[[ Exercise materials open ]]

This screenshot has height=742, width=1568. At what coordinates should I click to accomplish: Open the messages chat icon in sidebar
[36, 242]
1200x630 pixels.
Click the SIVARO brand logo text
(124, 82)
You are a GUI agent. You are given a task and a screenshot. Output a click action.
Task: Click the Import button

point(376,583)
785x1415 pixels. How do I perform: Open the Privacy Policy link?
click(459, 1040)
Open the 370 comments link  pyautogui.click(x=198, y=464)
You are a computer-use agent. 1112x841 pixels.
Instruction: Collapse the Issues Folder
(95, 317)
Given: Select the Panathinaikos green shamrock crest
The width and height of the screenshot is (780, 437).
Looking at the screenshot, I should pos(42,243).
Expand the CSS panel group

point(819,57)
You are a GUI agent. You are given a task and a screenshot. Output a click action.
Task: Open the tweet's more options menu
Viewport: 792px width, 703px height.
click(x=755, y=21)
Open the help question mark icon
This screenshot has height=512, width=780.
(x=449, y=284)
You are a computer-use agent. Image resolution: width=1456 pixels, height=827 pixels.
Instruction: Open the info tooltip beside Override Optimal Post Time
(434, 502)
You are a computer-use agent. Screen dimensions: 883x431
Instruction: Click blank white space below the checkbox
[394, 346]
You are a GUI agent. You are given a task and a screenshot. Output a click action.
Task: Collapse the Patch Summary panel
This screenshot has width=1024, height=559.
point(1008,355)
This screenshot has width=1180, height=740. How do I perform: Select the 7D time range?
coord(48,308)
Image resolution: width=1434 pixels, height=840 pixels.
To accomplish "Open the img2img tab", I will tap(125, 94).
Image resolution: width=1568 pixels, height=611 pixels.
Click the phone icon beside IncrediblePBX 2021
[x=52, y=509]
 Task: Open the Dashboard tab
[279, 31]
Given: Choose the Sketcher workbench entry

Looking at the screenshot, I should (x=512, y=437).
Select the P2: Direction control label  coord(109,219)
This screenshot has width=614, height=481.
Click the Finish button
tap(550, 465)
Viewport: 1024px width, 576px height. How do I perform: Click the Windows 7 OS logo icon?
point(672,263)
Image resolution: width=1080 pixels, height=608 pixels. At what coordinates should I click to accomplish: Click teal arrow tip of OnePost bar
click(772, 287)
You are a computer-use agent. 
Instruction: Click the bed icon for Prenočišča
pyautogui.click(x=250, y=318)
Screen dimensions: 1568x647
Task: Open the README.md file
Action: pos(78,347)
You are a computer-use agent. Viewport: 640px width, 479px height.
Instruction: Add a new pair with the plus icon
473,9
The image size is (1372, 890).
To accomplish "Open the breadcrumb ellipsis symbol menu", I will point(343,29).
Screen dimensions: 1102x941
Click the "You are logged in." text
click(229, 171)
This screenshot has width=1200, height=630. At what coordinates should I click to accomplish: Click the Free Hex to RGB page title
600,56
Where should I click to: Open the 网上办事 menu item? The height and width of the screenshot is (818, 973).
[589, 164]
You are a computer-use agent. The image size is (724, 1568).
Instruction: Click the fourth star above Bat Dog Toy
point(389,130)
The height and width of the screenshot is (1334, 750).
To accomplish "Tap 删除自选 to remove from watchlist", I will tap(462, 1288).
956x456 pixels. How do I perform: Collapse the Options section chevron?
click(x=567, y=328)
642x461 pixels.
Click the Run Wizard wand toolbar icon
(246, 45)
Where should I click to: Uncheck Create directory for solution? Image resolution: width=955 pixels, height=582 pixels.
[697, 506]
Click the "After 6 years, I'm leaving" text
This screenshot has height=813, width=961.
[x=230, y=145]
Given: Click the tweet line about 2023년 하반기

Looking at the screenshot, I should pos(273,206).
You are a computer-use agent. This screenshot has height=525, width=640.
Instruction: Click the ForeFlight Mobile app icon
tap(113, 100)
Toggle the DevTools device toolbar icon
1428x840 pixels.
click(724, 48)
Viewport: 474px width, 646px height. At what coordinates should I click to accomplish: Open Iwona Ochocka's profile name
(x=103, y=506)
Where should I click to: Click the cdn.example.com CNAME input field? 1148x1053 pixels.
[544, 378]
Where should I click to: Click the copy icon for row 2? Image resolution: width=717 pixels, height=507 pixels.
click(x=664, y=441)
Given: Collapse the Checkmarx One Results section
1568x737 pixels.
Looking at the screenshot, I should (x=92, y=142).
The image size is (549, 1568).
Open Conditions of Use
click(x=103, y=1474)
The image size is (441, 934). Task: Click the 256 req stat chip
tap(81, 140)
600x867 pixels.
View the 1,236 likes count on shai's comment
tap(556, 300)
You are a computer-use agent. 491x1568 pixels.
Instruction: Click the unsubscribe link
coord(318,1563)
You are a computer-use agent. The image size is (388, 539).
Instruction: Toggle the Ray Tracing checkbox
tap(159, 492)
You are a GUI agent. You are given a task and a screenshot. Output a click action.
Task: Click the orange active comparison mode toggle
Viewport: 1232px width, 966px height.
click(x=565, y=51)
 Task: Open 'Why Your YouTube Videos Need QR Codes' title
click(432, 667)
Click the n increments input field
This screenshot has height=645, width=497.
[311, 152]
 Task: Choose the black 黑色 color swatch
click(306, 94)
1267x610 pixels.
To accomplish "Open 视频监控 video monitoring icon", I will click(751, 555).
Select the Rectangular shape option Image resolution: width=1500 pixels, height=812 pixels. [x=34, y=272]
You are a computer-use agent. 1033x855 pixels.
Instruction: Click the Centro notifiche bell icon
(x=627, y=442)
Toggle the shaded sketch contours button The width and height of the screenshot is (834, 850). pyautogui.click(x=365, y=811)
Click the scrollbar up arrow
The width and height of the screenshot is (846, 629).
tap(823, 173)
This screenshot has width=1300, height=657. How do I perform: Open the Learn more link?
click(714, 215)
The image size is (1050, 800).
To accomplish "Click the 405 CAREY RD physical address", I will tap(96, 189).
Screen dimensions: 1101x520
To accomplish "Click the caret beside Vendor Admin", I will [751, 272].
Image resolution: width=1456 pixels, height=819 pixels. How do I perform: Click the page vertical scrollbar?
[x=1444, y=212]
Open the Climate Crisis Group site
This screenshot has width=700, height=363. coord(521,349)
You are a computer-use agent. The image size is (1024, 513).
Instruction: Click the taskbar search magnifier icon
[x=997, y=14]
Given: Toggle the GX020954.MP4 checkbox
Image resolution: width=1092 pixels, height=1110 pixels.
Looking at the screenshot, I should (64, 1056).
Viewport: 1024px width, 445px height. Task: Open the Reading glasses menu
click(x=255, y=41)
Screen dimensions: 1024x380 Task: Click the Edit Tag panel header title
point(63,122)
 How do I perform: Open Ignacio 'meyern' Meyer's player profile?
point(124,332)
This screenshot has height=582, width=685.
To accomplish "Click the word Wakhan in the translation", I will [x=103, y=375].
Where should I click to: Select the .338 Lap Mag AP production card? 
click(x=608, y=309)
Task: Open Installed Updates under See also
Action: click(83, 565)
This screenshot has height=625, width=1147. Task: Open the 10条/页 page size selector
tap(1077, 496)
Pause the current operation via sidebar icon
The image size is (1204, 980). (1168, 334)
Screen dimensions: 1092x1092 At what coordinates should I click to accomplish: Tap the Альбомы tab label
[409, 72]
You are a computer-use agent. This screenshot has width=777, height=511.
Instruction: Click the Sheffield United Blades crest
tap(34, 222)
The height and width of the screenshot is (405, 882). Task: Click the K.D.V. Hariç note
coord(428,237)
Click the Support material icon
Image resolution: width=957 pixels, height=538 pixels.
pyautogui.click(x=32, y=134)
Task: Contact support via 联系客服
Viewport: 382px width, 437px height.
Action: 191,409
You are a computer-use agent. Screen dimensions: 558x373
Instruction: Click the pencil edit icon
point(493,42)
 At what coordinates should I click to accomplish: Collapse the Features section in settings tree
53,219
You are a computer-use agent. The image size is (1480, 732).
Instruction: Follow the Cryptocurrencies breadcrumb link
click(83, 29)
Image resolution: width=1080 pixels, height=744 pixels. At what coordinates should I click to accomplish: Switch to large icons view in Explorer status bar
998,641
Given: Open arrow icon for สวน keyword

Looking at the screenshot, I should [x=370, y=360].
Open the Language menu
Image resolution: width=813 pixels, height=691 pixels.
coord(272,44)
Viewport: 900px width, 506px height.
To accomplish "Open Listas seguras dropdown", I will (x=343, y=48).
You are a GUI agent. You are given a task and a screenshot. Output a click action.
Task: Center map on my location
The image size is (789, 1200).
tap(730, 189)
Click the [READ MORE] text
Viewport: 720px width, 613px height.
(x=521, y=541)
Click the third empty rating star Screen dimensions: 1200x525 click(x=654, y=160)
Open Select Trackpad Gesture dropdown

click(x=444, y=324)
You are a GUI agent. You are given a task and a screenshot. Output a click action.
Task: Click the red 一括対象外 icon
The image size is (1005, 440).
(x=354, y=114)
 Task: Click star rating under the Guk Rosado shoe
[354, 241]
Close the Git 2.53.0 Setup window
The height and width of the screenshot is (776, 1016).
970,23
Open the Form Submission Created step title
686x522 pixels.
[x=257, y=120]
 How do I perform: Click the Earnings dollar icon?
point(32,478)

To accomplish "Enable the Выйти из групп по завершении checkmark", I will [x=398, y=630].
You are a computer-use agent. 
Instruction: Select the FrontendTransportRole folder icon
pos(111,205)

[[ Exercise materials closed ]]

About this task —
From the records above, copy out the line with "Image resolution: width=1456 pixels, height=819", the line with "This screenshot has height=582, width=685.", and every line between them, word for word.

Worked solution —
Image resolution: width=1456 pixels, height=819 pixels. How do I perform: Click the page vertical scrollbar?
[x=1444, y=212]
Open the Climate Crisis Group site
This screenshot has width=700, height=363. coord(521,349)
You are a computer-use agent. The image size is (1024, 513).
Instruction: Click the taskbar search magnifier icon
[x=997, y=14]
Given: Toggle the GX020954.MP4 checkbox
Image resolution: width=1092 pixels, height=1110 pixels.
Looking at the screenshot, I should (64, 1056).
Viewport: 1024px width, 445px height. Task: Open the Reading glasses menu
click(x=255, y=41)
Screen dimensions: 1024x380 Task: Click the Edit Tag panel header title
point(63,122)
 How do I perform: Open Ignacio 'meyern' Meyer's player profile?
point(124,332)
This screenshot has height=582, width=685.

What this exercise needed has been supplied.